Task description:
Rewrite the lines as a numbered list, omitting any blank lines, beginning with the line containing "700x394 pixels. How" and ending with the line containing "Action: 491,134". Include both of those lines and nothing outside that range.

Data for processing:
►

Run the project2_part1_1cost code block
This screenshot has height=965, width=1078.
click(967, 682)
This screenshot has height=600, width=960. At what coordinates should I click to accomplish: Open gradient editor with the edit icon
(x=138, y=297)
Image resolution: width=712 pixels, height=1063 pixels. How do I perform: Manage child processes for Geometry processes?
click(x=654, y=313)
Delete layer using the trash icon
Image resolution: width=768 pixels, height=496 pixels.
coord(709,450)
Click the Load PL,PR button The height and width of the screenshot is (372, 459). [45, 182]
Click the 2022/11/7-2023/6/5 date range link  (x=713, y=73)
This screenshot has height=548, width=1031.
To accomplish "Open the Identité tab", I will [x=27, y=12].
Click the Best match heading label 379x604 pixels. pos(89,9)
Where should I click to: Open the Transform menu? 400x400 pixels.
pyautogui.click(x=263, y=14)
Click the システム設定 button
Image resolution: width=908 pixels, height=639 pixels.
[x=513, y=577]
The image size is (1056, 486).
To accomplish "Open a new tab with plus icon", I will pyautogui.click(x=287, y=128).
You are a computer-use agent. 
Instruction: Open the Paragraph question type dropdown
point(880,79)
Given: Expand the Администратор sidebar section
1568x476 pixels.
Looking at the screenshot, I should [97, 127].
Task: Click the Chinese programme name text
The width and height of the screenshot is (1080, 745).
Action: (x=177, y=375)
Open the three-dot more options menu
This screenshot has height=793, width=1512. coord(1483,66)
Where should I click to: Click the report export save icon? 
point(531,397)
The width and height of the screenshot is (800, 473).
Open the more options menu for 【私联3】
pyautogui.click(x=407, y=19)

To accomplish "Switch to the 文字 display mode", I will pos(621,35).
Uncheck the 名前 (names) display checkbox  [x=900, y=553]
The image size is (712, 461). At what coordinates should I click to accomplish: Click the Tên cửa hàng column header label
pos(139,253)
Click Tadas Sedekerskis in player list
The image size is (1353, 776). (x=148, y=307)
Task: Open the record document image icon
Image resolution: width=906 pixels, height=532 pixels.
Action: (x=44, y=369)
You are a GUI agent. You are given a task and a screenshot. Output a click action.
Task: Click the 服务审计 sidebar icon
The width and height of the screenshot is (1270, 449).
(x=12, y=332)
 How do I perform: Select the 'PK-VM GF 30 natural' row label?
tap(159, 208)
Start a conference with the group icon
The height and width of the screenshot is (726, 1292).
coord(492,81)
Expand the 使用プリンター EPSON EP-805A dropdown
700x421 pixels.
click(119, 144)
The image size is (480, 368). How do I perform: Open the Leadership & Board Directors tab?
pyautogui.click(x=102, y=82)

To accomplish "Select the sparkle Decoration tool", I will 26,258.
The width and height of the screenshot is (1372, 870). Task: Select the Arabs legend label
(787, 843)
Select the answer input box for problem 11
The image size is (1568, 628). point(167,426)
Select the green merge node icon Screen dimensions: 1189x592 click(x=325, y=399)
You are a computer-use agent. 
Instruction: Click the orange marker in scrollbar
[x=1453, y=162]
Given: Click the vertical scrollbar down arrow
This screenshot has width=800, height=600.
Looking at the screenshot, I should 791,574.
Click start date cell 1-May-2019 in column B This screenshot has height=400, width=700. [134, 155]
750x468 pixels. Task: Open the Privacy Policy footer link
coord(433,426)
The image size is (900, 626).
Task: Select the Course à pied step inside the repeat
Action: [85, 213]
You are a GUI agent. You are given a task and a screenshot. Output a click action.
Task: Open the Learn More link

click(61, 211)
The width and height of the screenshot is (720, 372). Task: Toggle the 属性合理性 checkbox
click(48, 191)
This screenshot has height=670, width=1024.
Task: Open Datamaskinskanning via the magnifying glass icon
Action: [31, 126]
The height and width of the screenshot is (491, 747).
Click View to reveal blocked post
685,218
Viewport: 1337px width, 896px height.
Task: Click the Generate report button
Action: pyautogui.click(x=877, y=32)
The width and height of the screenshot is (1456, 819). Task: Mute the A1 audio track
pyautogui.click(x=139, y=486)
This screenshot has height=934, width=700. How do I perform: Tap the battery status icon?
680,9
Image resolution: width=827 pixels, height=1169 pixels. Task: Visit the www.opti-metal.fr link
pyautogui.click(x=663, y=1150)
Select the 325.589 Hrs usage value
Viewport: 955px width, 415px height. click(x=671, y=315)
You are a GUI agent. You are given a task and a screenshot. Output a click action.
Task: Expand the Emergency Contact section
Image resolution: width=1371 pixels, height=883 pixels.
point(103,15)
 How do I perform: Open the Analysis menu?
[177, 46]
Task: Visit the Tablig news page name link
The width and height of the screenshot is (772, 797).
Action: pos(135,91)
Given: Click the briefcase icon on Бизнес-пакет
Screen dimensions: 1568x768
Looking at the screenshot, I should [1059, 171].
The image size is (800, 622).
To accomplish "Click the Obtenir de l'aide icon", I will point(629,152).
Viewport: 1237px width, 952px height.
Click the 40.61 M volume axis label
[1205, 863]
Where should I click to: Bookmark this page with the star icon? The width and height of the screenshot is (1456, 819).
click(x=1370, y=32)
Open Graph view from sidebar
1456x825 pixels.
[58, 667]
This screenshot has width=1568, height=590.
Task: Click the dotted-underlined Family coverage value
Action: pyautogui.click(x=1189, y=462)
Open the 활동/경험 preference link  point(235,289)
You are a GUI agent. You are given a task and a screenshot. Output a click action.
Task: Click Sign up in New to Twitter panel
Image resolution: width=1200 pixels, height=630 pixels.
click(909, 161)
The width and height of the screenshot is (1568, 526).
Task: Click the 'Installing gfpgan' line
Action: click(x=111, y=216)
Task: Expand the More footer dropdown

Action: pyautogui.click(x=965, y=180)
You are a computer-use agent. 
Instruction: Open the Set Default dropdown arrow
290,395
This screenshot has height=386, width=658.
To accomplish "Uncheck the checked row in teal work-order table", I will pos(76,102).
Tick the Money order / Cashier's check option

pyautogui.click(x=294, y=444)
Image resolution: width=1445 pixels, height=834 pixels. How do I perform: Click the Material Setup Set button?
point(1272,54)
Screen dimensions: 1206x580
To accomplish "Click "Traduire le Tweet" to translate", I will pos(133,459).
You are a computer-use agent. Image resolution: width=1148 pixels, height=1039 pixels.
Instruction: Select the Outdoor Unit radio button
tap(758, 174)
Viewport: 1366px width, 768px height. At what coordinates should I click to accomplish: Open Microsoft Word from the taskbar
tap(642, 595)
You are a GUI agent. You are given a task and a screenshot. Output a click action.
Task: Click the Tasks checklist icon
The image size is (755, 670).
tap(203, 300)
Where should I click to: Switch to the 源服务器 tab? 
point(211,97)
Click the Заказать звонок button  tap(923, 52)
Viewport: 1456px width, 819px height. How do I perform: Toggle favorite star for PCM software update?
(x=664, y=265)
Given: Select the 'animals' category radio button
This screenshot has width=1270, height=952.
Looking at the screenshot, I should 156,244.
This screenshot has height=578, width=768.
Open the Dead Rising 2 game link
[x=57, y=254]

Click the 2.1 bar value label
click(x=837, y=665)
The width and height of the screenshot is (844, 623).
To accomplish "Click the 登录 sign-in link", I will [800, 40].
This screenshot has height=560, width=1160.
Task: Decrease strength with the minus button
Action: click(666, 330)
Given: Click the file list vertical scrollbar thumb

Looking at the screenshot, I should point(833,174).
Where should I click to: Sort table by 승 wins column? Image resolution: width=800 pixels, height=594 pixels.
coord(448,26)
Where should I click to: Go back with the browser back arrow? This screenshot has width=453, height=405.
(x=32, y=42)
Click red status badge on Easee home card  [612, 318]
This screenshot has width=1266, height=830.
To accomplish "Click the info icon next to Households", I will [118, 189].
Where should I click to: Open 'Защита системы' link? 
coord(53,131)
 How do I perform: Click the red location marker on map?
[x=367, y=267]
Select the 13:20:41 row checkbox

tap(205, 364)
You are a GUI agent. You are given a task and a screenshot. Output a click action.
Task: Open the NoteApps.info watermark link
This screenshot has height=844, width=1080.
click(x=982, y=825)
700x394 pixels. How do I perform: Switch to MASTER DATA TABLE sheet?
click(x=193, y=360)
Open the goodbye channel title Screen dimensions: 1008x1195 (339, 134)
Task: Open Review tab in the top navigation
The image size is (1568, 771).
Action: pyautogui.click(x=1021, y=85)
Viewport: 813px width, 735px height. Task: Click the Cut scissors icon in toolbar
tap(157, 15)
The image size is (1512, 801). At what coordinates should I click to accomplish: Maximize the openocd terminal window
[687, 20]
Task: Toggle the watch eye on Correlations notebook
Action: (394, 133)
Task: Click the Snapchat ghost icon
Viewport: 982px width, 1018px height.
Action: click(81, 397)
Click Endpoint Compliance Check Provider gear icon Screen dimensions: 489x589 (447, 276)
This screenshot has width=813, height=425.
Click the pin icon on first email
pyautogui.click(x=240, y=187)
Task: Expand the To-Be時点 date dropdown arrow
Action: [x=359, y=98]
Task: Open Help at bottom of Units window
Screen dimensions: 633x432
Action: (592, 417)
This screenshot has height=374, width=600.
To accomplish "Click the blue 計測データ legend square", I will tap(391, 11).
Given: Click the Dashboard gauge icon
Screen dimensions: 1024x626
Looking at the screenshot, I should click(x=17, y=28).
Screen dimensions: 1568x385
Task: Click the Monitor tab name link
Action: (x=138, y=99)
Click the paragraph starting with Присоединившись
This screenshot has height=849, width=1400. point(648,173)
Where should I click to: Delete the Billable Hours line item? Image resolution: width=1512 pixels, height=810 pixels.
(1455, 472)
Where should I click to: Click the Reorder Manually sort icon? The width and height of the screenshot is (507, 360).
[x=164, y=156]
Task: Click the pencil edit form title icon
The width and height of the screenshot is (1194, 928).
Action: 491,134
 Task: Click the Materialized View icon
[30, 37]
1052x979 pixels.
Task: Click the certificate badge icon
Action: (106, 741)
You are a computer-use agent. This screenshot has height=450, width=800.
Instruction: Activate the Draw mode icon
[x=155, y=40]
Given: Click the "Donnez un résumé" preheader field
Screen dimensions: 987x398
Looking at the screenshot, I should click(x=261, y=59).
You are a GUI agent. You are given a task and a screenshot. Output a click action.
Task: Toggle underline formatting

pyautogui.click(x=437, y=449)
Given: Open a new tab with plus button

◄

Solution to this task:
1. 700x394 pixels. How do I perform: Switch to MASTER DATA TABLE sheet?
2. click(x=193, y=360)
3. Open the goodbye channel title Screen dimensions: 1008x1195 (339, 134)
4. Task: Open Review tab in the top navigation
5. The image size is (1568, 771).
6. Action: pyautogui.click(x=1021, y=85)
7. Viewport: 813px width, 735px height. Task: Click the Cut scissors icon in toolbar
8. tap(157, 15)
9. The image size is (1512, 801). At what coordinates should I click to accomplish: Maximize the openocd terminal window
10. [687, 20]
11. Task: Toggle the watch eye on Correlations notebook
12. Action: (394, 133)
13. Task: Click the Snapchat ghost icon
14. Viewport: 982px width, 1018px height.
15. Action: click(81, 397)
16. Click Endpoint Compliance Check Provider gear icon Screen dimensions: 489x589 (447, 276)
17. This screenshot has width=813, height=425.
18. Click the pin icon on first email
19. pyautogui.click(x=240, y=187)
20. Task: Expand the To-Be時点 date dropdown arrow
21. Action: [x=359, y=98]
22. Task: Open Help at bottom of Units window
23. Screen dimensions: 633x432
24. Action: (592, 417)
25. This screenshot has height=374, width=600.
26. To accomplish "Click the blue 計測データ legend square", I will tap(391, 11).
27. Given: Click the Dashboard gauge icon
28. Screen dimensions: 1024x626
29. Looking at the screenshot, I should click(x=17, y=28).
30. Screen dimensions: 1568x385
31. Task: Click the Monitor tab name link
32. Action: (x=138, y=99)
33. Click the paragraph starting with Присоединившись
34. This screenshot has height=849, width=1400. point(648,173)
35. Where should I click to: Delete the Billable Hours line item? Image resolution: width=1512 pixels, height=810 pixels.
36. (1455, 472)
37. Where should I click to: Click the Reorder Manually sort icon? The width and height of the screenshot is (507, 360).
38. [x=164, y=156]
39. Task: Click the pencil edit form title icon
40. The width and height of the screenshot is (1194, 928).
41. Action: 491,134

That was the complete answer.